Items from a data source
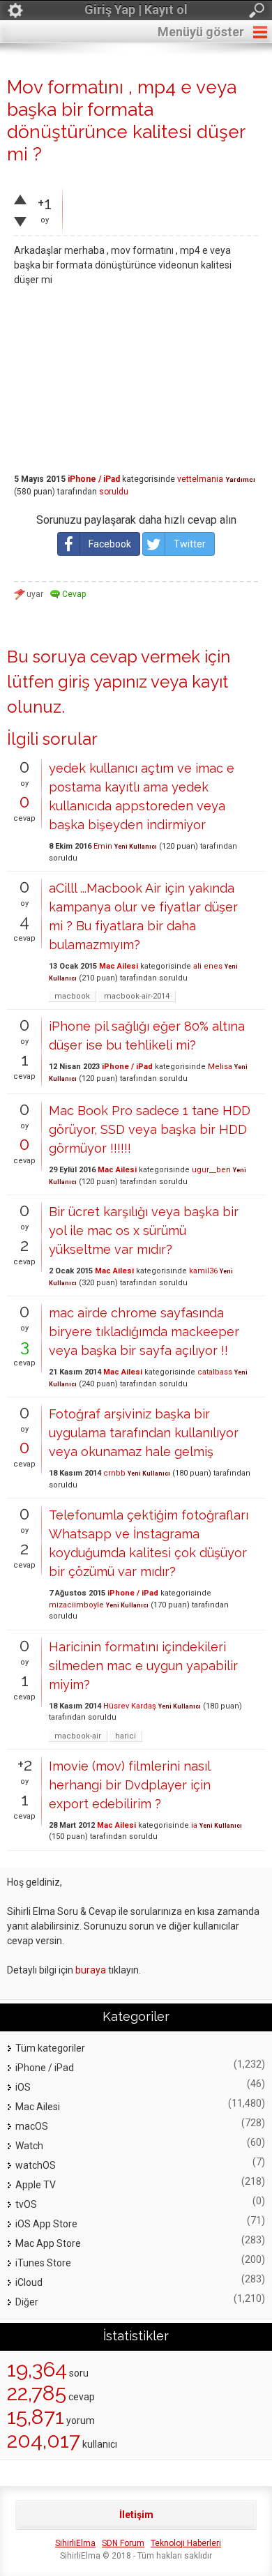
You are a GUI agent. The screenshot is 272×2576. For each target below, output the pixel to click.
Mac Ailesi (118, 966)
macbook (72, 996)
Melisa (220, 1066)
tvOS (26, 2204)
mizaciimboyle (76, 1604)
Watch (29, 2145)
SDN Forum (123, 2543)
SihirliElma (75, 2543)
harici (125, 1736)
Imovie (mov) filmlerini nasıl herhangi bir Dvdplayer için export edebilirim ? (130, 1785)
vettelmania (200, 479)
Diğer (26, 2302)
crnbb (114, 1473)
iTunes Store (43, 2262)
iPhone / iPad (94, 479)
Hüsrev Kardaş (129, 1706)
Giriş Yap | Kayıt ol (136, 9)
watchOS (35, 2165)
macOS (31, 2126)
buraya (90, 1970)
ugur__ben (211, 1169)
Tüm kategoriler (50, 2048)
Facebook (110, 544)
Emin (102, 846)
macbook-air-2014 (136, 996)
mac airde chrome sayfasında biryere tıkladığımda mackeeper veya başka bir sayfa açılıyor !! (144, 1331)
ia (194, 1825)
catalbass (214, 1372)
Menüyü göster (201, 31)
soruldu (113, 492)
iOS (23, 2087)
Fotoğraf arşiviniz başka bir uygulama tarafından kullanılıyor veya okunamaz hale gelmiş (144, 1433)
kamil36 (203, 1270)
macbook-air (77, 1736)
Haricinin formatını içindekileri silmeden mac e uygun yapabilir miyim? (143, 1665)
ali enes (207, 966)
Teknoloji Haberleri (186, 2543)
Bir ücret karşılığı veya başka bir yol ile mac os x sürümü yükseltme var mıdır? (144, 1230)
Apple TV (35, 2184)
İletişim (136, 2514)
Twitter (190, 544)
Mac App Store (48, 2243)
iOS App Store (46, 2223)
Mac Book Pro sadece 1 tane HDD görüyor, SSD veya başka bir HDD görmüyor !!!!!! (149, 1129)
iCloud (29, 2282)
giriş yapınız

ACTIVITY:
Find the word "başka" in the entries. Copy each line that holds it.

ANSWER TO THE EXERCISE:
mac airde chrome sayfasında biryere tıkladığımda mackeeper veya başka bir sayfa açılıyor !! (144, 1331)
Fotoğraf arşiviniz başka bir uygulama tarafından kullanılıyor veya okunamaz hale gelmiş (144, 1433)
Bir ücret karşılığı veya başka bir yol ile mac os x sürümü yükseltme var mıdır? (144, 1230)
Mac Book Pro sadece 1 tane HDD görüyor, SSD veya başka bir HDD görmüyor !!!!!! (149, 1129)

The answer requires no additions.